═════ Record excerpts ═════

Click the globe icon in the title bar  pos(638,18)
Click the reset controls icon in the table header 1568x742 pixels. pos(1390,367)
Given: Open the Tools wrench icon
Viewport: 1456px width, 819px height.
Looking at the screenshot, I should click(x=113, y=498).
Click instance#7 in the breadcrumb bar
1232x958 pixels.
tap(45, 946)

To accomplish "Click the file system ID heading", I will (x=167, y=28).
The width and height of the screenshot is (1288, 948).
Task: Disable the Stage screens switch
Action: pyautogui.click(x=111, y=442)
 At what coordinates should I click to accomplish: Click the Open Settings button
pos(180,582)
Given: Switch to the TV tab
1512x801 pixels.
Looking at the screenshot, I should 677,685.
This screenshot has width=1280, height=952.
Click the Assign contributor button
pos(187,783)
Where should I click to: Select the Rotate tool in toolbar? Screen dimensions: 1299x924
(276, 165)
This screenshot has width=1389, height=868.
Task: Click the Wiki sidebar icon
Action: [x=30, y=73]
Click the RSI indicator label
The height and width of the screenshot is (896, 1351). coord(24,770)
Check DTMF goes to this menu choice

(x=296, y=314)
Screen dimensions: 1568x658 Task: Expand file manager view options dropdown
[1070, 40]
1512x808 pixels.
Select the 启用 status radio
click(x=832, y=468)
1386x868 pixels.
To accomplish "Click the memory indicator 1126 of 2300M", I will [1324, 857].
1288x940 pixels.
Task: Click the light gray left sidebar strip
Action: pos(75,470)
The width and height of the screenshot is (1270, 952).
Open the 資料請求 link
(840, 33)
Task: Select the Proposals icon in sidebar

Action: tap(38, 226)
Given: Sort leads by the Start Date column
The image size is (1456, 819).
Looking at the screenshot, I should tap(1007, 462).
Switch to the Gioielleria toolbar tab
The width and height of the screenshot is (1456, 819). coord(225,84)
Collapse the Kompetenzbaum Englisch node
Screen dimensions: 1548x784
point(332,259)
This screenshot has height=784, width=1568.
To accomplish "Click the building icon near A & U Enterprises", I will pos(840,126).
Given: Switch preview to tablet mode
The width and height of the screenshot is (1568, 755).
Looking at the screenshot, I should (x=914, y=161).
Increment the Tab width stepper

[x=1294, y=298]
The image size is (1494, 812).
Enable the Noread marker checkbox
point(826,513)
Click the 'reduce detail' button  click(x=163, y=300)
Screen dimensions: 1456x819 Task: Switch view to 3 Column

═════

# [Task prompt]
This exercise requires that all of the entries be repeated exactly.

# [Answer]
Click the globe icon in the title bar  pos(638,18)
Click the reset controls icon in the table header 1568x742 pixels. pos(1390,367)
Given: Open the Tools wrench icon
Viewport: 1456px width, 819px height.
Looking at the screenshot, I should click(x=113, y=498).
Click instance#7 in the breadcrumb bar
1232x958 pixels.
tap(45, 946)

To accomplish "Click the file system ID heading", I will (x=167, y=28).
The width and height of the screenshot is (1288, 948).
Task: Disable the Stage screens switch
Action: pyautogui.click(x=111, y=442)
 At what coordinates should I click to accomplish: Click the Open Settings button
pos(180,582)
Given: Switch to the TV tab
1512x801 pixels.
Looking at the screenshot, I should 677,685.
This screenshot has width=1280, height=952.
Click the Assign contributor button
pos(187,783)
Where should I click to: Select the Rotate tool in toolbar? Screen dimensions: 1299x924
(276, 165)
This screenshot has width=1389, height=868.
Task: Click the Wiki sidebar icon
Action: [x=30, y=73]
Click the RSI indicator label
The height and width of the screenshot is (896, 1351). coord(24,770)
Check DTMF goes to this menu choice

(x=296, y=314)
Screen dimensions: 1568x658 Task: Expand file manager view options dropdown
[1070, 40]
1512x808 pixels.
Select the 启用 status radio
click(x=832, y=468)
1386x868 pixels.
To accomplish "Click the memory indicator 1126 of 2300M", I will [1324, 857].
1288x940 pixels.
Task: Click the light gray left sidebar strip
Action: pos(75,470)
The width and height of the screenshot is (1270, 952).
Open the 資料請求 link
(840, 33)
Task: Select the Proposals icon in sidebar

Action: tap(38, 226)
Given: Sort leads by the Start Date column
The image size is (1456, 819).
Looking at the screenshot, I should tap(1007, 462).
Switch to the Gioielleria toolbar tab
The width and height of the screenshot is (1456, 819). coord(225,84)
Collapse the Kompetenzbaum Englisch node
Screen dimensions: 1548x784
point(332,259)
This screenshot has height=784, width=1568.
To accomplish "Click the building icon near A & U Enterprises", I will pos(840,126).
Given: Switch preview to tablet mode
The width and height of the screenshot is (1568, 755).
Looking at the screenshot, I should (x=914, y=161).
Increment the Tab width stepper

[x=1294, y=298]
The image size is (1494, 812).
Enable the Noread marker checkbox
point(826,513)
Click the 'reduce detail' button  click(x=163, y=300)
Screen dimensions: 1456x819 Task: Switch view to 3 Column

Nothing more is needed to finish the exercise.